Lamiaa Al-Sadaty, Lundi, 08 juin 2020

Le sculpteur et peintre égyptien de renom Adam Hénein s’est éteint au Caire, le 22 mai dernier, à l’âge de 91 ans. Hommage au fondateur du Symposium international de la sculpture d’Assouan.

	Le Symposium d’Assouan perd son mentor

« La scène artistique égyptienne a perdu l’une de ses figures symboliques, un génie », a déclaré la ministre de la Culture égyptienne, Inès Abdel-Dayem, dans un communiqué de presse, annonçant la disparition d’Adam Hénein, qui a rendu l’âme au Caire, le 22 mai dernier. Le relief, la perspective, le génie, l’authenticité, l’engagement, l’intégrité, l’humilité sans égale, une capacité d’abstraction ahurissante, l’imagination fertile, la patience … Ce sont des mots qui peuvent, à peine, résumer les caractéristiques de ce sculpteur et peintre hors pair.

Né au Caire en 1929, au sein d’une famille d’orfèvres et de bijoutiers originaire d’Assiout (en Haute-Egypte), il développe très tôt un attrait pour la sculpture, modelant à l’âge de huit ans son premier portrait en argile du roi Ramsès II, pharaon de la XIXe dynastie (1301-1236 av. J.-C.). Dans la continuité de sa fascination pour le patrimoine pharaonique, Hénein étudie la sculpture aux beaux-arts du Caire. Une fois diplômé en 1953, il part pour Munich, en Allemagne, afin de parachever sa formation. Ensuite, il vit à Paris pendant plus de 20 ans, avant de rentrer définitivement en Egypte.

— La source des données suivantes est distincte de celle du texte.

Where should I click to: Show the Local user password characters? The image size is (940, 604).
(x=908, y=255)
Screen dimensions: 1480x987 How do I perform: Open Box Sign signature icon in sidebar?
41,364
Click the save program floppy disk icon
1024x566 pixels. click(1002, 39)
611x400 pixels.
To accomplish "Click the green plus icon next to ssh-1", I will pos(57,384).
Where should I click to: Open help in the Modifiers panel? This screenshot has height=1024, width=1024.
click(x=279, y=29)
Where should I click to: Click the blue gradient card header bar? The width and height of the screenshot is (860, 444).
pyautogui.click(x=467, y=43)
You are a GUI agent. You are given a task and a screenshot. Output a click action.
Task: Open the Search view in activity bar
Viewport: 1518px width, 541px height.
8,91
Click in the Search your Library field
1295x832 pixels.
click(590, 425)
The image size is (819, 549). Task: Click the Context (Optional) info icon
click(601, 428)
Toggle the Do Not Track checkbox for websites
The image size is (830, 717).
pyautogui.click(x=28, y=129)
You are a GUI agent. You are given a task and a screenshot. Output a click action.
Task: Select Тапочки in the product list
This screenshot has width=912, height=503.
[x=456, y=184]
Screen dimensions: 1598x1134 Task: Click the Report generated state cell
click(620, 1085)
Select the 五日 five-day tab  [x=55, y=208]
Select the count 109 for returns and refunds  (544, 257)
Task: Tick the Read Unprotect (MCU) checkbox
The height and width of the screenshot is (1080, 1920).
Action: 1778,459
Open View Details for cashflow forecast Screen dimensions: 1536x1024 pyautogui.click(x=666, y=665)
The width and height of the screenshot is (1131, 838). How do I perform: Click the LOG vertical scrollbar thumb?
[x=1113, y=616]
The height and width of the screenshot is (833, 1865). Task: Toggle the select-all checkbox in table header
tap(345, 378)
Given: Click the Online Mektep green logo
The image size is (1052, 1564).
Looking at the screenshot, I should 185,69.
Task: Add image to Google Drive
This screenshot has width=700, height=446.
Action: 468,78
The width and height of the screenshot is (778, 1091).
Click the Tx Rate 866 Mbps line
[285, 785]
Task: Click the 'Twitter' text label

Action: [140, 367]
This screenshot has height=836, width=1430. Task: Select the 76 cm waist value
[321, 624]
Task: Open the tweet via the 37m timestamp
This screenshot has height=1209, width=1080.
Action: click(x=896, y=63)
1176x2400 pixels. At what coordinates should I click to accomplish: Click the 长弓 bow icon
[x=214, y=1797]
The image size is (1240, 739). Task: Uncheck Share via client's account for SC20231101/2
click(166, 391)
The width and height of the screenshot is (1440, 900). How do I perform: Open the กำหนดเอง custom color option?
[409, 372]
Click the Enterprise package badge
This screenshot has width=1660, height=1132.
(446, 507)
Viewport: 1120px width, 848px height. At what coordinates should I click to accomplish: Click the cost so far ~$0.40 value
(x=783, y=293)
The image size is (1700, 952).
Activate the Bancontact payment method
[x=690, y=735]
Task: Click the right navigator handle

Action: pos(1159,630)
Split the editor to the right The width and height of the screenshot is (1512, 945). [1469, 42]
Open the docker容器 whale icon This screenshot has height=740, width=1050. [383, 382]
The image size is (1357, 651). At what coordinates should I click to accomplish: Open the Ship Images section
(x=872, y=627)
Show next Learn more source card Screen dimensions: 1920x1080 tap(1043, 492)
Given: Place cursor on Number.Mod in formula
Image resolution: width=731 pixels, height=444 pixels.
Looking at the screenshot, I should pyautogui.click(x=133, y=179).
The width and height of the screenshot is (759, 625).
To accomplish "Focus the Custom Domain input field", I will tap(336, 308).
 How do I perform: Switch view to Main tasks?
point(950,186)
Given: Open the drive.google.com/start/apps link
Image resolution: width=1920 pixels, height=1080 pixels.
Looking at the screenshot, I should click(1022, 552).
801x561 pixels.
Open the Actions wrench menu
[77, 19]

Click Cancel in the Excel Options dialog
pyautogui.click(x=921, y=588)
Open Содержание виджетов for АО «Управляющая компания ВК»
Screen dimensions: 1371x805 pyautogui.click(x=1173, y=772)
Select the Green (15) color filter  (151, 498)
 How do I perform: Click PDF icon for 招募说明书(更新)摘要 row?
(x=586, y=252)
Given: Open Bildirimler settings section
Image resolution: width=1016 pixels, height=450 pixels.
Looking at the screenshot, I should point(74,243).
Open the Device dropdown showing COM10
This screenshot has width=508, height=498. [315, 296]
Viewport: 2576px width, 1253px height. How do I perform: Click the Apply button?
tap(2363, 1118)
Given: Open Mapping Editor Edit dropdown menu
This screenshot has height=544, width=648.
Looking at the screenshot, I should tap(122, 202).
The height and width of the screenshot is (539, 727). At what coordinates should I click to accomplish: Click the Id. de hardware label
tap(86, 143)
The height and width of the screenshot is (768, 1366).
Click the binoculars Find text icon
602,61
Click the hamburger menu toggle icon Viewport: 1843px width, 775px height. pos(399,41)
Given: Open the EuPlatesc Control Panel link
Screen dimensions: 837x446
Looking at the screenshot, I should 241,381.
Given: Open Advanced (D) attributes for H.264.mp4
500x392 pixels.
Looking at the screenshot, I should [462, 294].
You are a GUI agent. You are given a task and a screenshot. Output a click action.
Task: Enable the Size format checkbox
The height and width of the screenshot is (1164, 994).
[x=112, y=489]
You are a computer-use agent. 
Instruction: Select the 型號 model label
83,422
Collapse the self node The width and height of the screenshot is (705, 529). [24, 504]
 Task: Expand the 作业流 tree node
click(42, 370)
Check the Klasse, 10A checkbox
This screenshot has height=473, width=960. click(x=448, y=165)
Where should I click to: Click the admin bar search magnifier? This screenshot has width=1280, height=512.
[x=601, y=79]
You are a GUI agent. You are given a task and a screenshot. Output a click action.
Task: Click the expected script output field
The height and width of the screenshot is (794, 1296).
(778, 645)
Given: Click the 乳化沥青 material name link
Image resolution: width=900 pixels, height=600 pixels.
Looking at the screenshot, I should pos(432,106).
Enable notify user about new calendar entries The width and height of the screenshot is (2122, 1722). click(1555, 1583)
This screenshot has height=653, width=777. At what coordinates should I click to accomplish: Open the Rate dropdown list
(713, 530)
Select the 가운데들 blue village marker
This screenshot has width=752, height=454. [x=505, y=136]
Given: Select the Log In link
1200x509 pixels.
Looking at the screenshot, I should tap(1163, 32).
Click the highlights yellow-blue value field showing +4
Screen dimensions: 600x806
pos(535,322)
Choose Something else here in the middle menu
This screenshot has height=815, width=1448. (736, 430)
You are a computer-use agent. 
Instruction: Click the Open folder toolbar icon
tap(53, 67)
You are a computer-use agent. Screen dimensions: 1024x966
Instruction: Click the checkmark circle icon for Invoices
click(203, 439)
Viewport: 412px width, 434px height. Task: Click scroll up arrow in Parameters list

Ayant étudié la sculpture pharaonique, de point de vue forme et technique, il participe, dans les années 1990, à la restauration du Sphinx, sur le plateau de Guiza. Et depuis, il n’a jamais quitté les lieux, puisqu’il a habité dans les environs, dans une maison à l’architecture très égyptienne qu’il a transformée en musée en 2014. Celui-ci abrite plus de 4000 oeuvres, variant entre sculptures et peintures, résumant son parcours artistique qui s’est étendu sur plus de 70 ans.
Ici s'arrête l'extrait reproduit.